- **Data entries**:

^^^^

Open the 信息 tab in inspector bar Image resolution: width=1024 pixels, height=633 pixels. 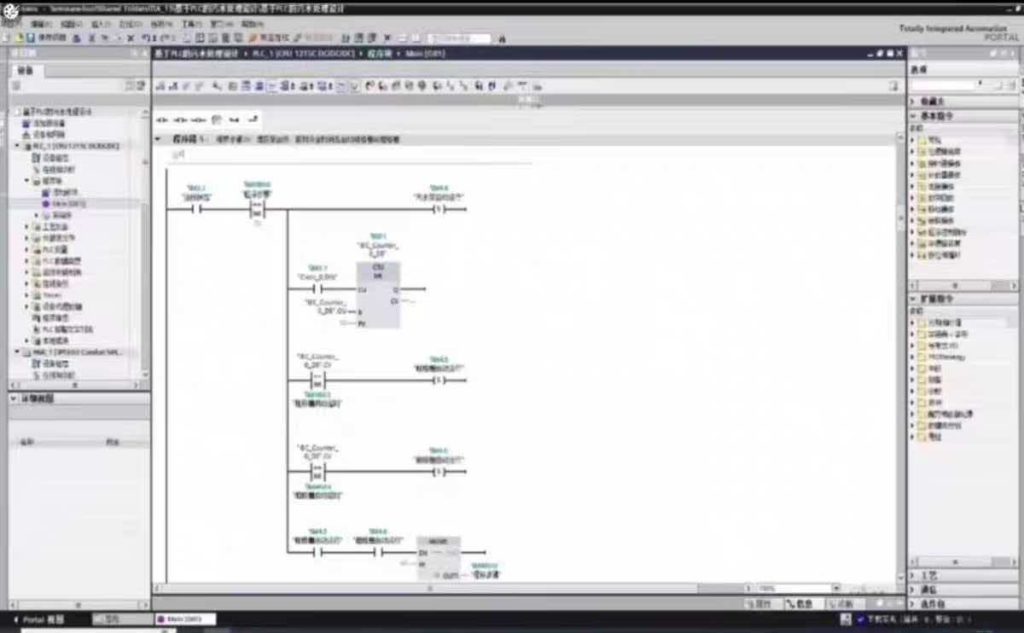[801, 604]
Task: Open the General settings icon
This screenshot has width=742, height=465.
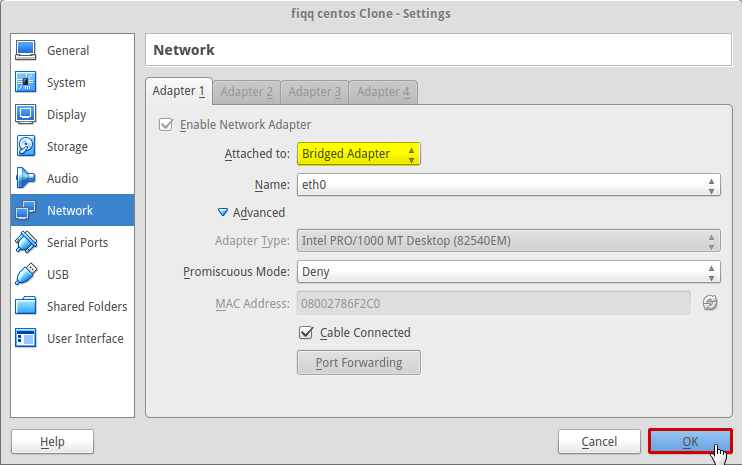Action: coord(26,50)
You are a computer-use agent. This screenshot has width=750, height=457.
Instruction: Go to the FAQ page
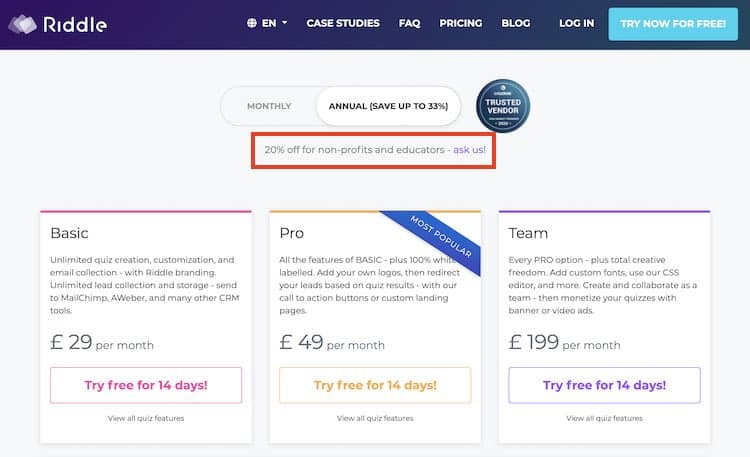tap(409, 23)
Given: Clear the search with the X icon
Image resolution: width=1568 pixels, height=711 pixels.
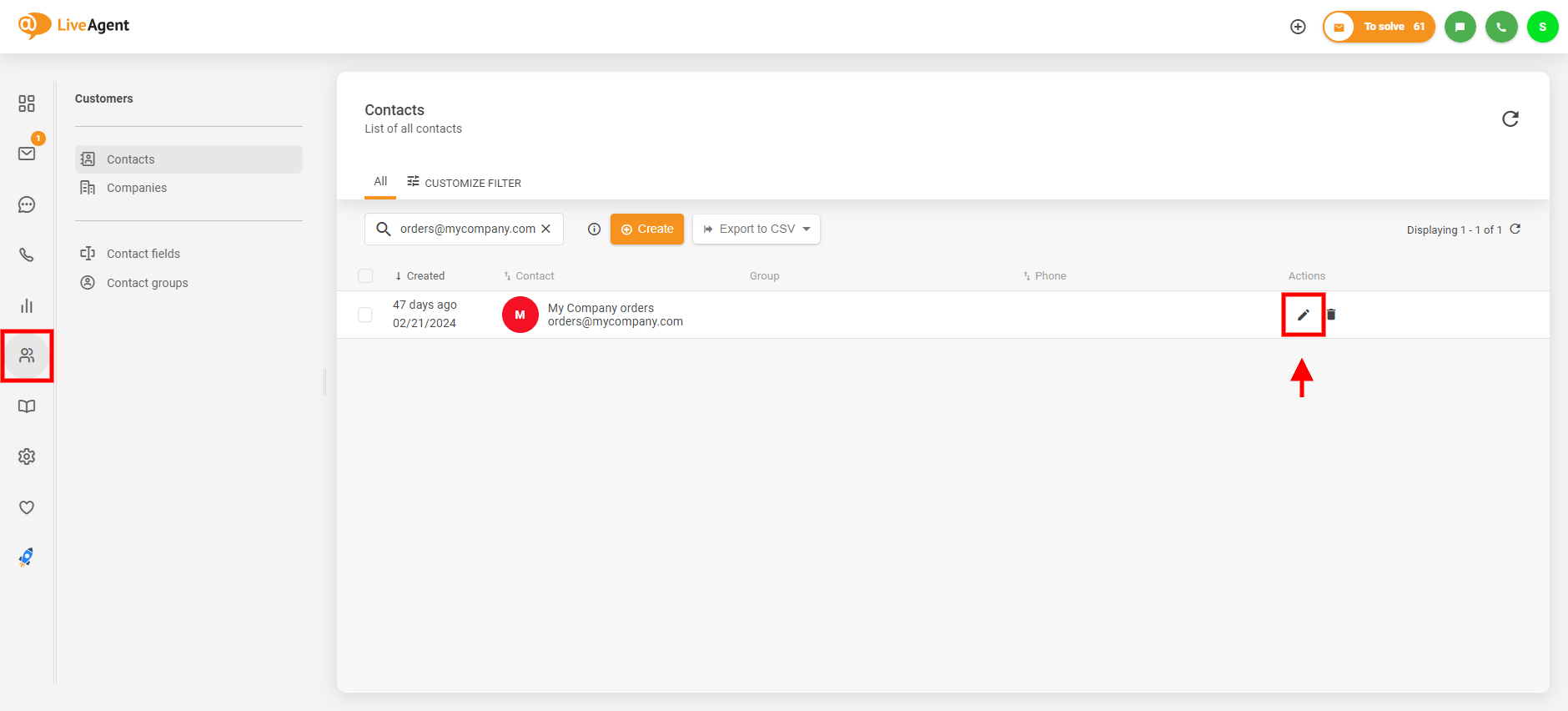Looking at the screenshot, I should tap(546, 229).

^^^^

- **Task to complete**: Please output only the lines running from the one that holds "Image resolution: width=1568" through the last line of the entries, both ends included, without any images.

- **Answer space**:
Image resolution: width=1568 pixels, height=711 pixels.
Looking at the screenshot, I should tap(546, 229).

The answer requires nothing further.